Tanggisanku ini adalah tangisan kebahagiaan, baru kali ini aku berani untuk berteman dengan baik dan jujur akan kekuranganku. Meskipun terkesan aneh tanpa memandang pada lawan bicara, Ory dan Reni kini bahkan selalu setia menatapku jika aku berbicara dengan mereka, meskipun arah mataku teralih entah kemana-mana.

“Kalian baru tau ya? dia cewek aneh kan?” tunjuk Zimmer ke arahku, perkataannya selalu saja membuat seseorang mengelus dada bersabar.
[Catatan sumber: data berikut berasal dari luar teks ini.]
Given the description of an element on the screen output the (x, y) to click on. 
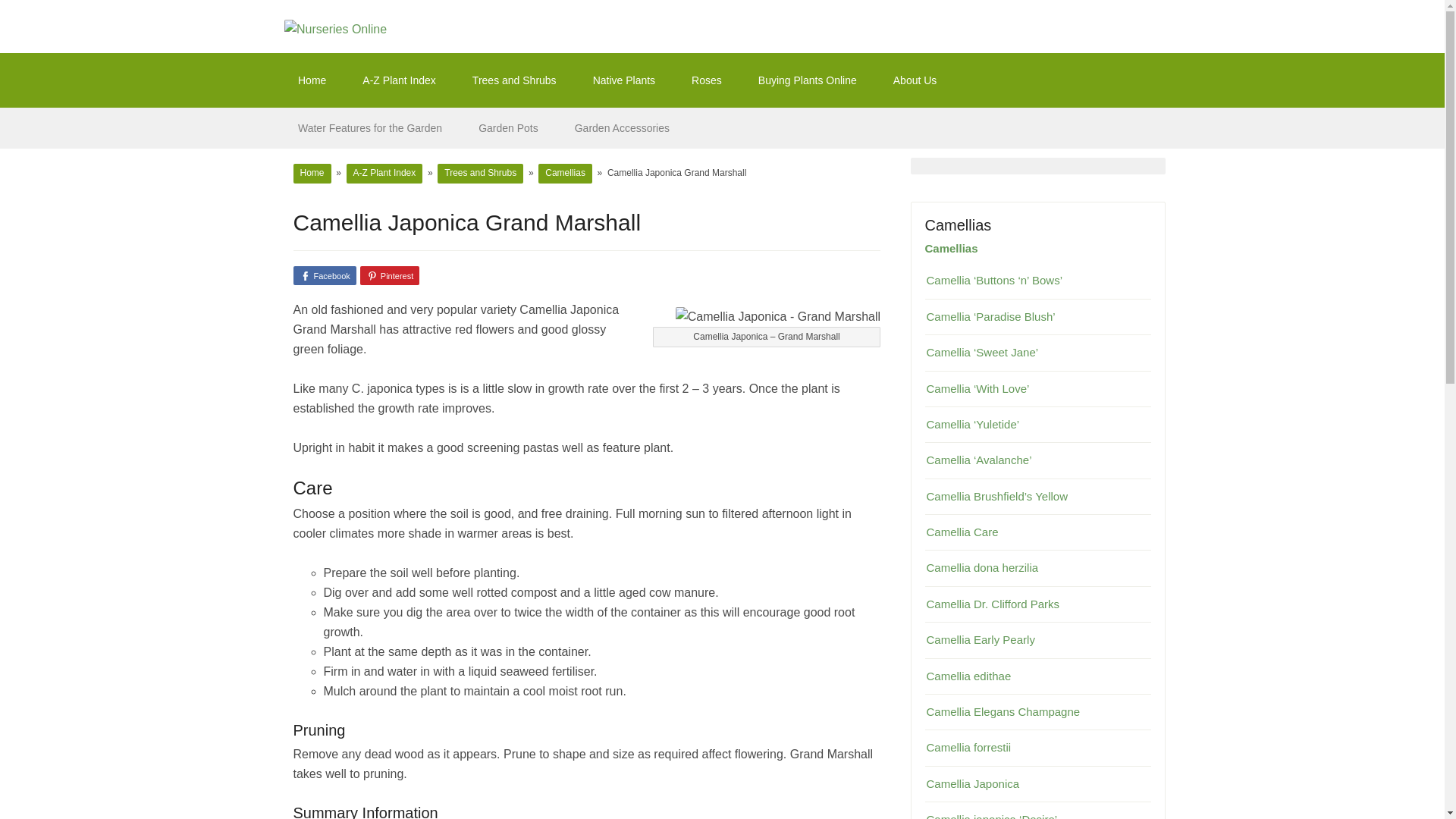
Trees and Shrubs (514, 80)
Camellia Dr. Clifford Parks (1037, 604)
Home (311, 173)
Buying Plants Online (807, 80)
Nurseries Online (335, 29)
Facebook (323, 274)
Roses (705, 80)
Trees and Shrubs (480, 173)
Water Features for the Garden (369, 127)
Camellias (957, 225)
Camellias (951, 247)
Camellia Care (1037, 532)
A-Z Plant Index (398, 80)
Garden Pots (508, 127)
Camellia edithae (1037, 675)
Given the description of an element on the screen output the (x, y) to click on. 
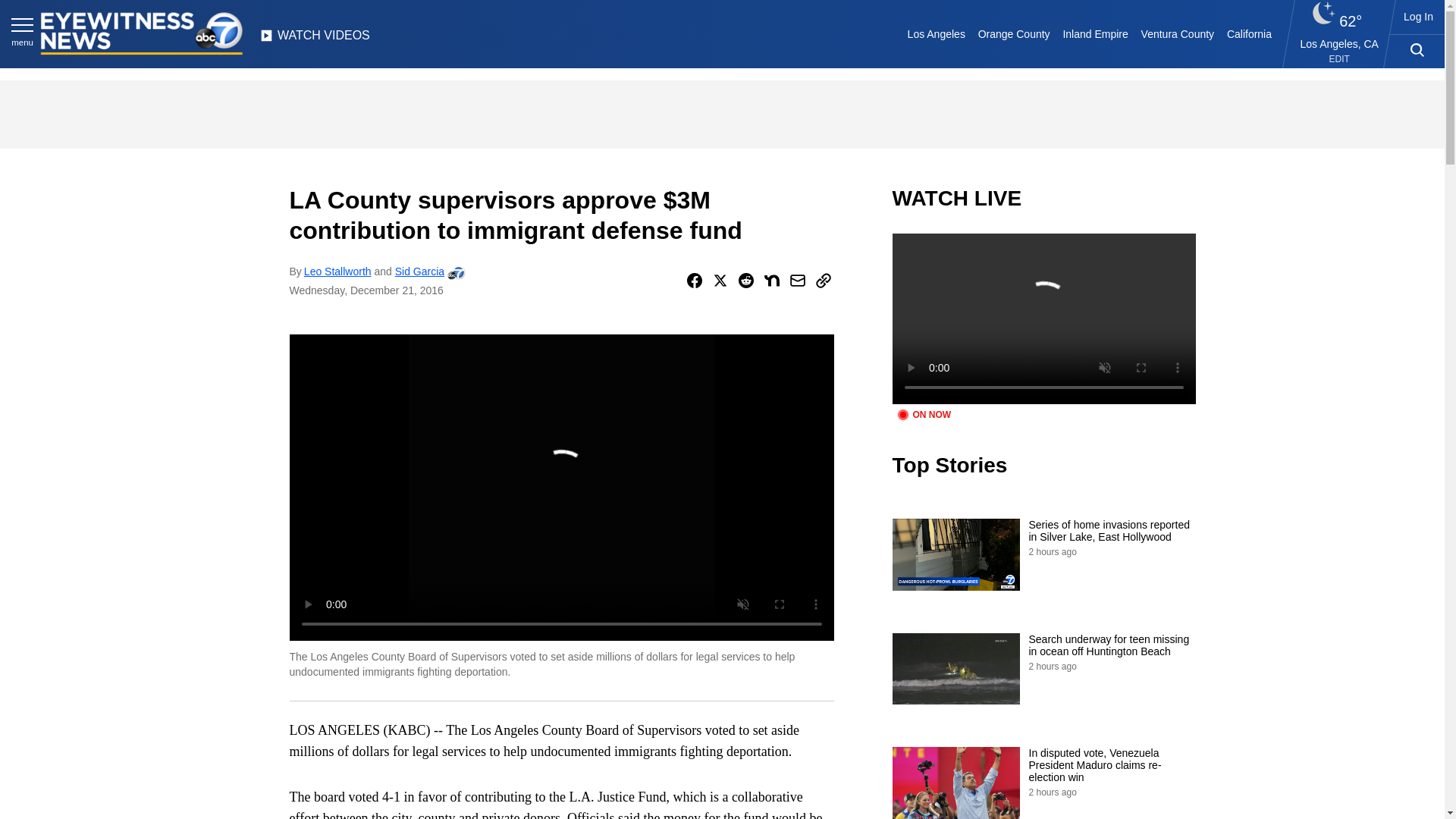
video.title (1043, 318)
Orange County (1014, 33)
Los Angeles (936, 33)
WATCH VIDEOS (314, 39)
California (1249, 33)
EDIT (1339, 59)
Ventura County (1177, 33)
Los Angeles, CA (1339, 43)
Inland Empire (1095, 33)
Given the description of an element on the screen output the (x, y) to click on. 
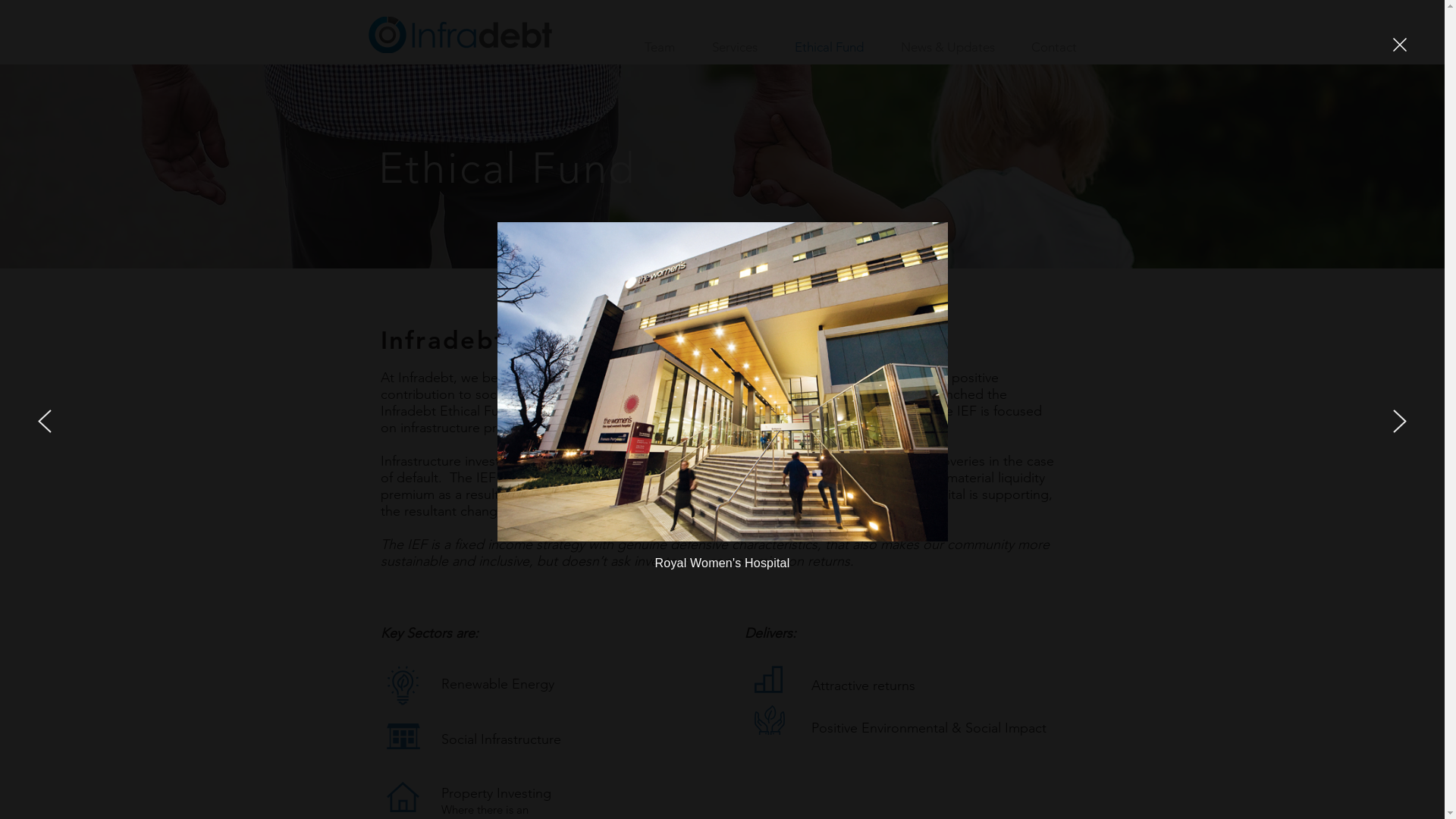
Team Element type: text (659, 47)
Services Element type: text (734, 47)
Contact Element type: text (1054, 47)
Ethical Fund Element type: text (829, 47)
News & Updates Element type: text (947, 47)
Given the description of an element on the screen output the (x, y) to click on. 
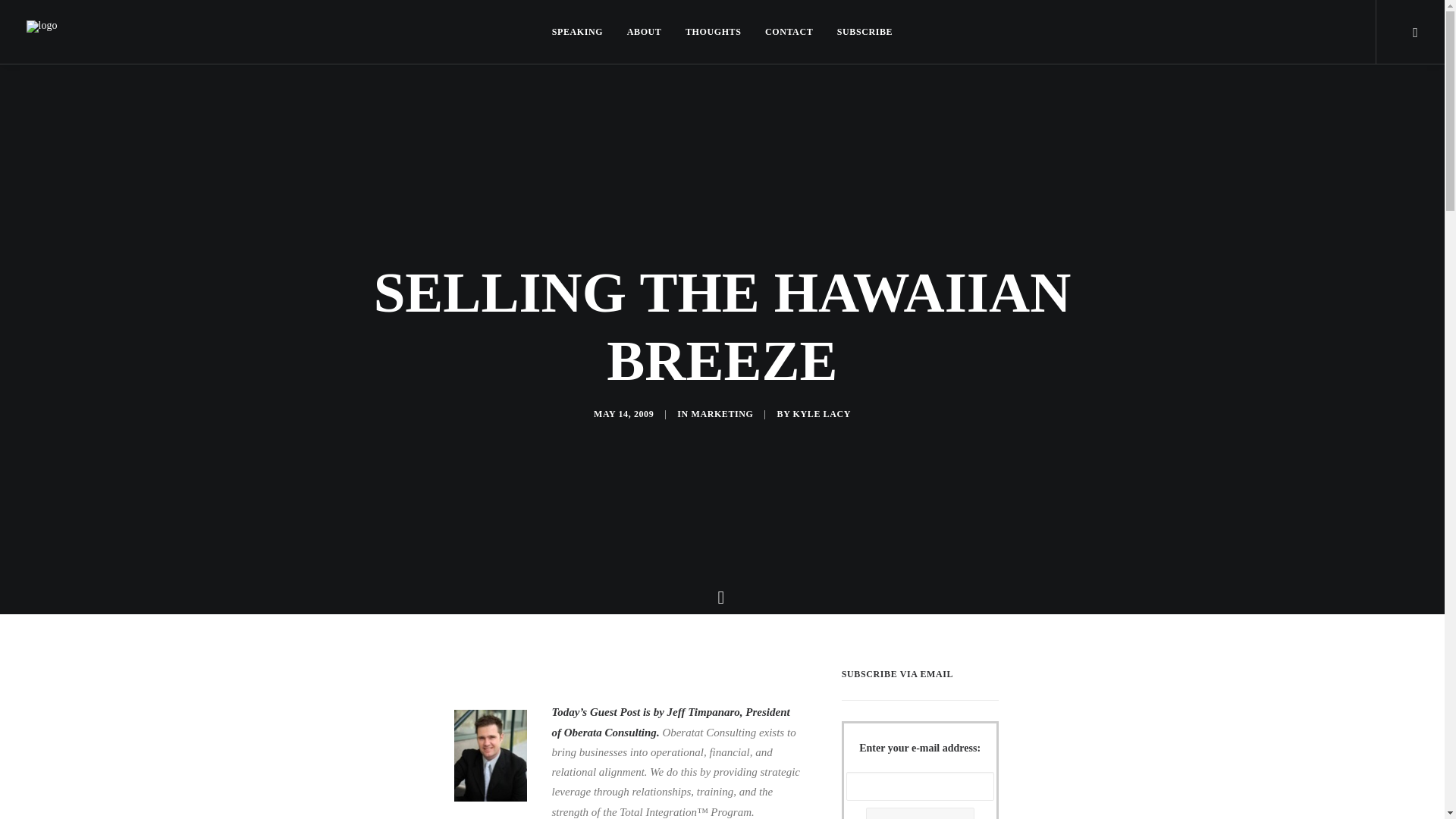
Subscribe (859, 31)
THOUGHTS (713, 31)
SPEAKING (581, 31)
Contact (789, 31)
View all posts in Marketing (721, 413)
MARKETING (721, 413)
Thoughts (713, 31)
Subscribe (920, 813)
CONTACT (789, 31)
Oberata Consulting (610, 732)
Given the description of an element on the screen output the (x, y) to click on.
“Aku saja sudah membuktikannya, jika kacamata ini tidak kupakai, jangankan memandang ke arahku, berbicara saja dia enggan,” terangnya, tangannya kini beralih ke arah kacamata hitam yang dipakainya.
“Padahal wajahnya begitu indah untuk di pandang mata, apalagi jika saja kita berbicara dari mata ke mata Zen,”tambahnya lagi.

“Uhuk..uhuk…” perkataannya barusan membuatku tersedak

“Astaga, pelan-pelan Zen!, perkataan Zimmer memang tidak berfaedah,”ujar Ory menepuk-nepuk punggungku, dan tampak tangan Reni menyerahkan air mineral ke arahku.

“Terimakasih Ren,” Anggukku, dan meminum air mineral yang diberikannya.

“Pasti kamu blasteran kan Zen? wajah mu tidak menampakkan kenormalan wajah gadis-gadis cantik lokal pada umumnya,”

“Gombal aja,”ejekku, menjulurkan lidah kearahnya.

Jika bukan normal jadi aku ini bagaimana Zimmer? perkataanmu selalu ambigu dan sulit dicerna.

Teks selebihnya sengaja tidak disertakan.